Подобные противоречия метафизики Вольфа привели к тому, что она перестала быть центром просветительского движения. Неминуемым стало и последующее разложение вольфовской школы. Вместе с тем вольфианство имело важное эвристическое значение для дальнейшего развития философской мысли в Германии. Предметом философской рефлексии (форму теоретической деятельности человека, направленная на осмысление собственных действий и их знаков.) стала проблема принципиальной односторонности, ограниченности и глубокой противоречивости рационалистической метафизики вообще, теоретической и методологической несостоятельности её исходных установок и принципов.
Христиану Вольфу выпала печальная участь стать носителем и выразителем общего кризиса традиционной метафизики. Но в этом состоит и его непреходящая заслуга в истории философской мысли Нового времени, равно как и в процессе вызревания проблемно-теоретических предпосылок для разработки новых, нетрадиционных подходов к решению основных вопросов философского познания, прежде всего у Канта, других представителей немецкой классической философии, однако вплоть до второй половины XVIII в. школа Вольфа оставалась самой влиятельной философской школой в Германии.

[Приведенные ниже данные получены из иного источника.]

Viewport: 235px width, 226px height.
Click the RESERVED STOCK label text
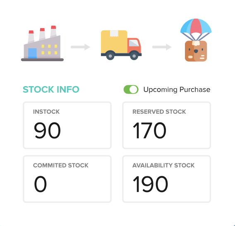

Часть 7 Джамбаттиста Вико. Объективный характер исторического процесса. Теория трёх циклов развития человеческого общества
Глава 1. Вико: объективный характер исторического прогресса
Джамбаттиста Вико родился в Неаполе 23 июня 1668 г. в семье скромного библиотекаря. Закончив школу, он стал изучать философию вместе с номиналистом Антонио дель Бальцо. Неудовлетворенный формализмом преподавания, он прекращает регулярные занятия и занимается самообразованием и чтением.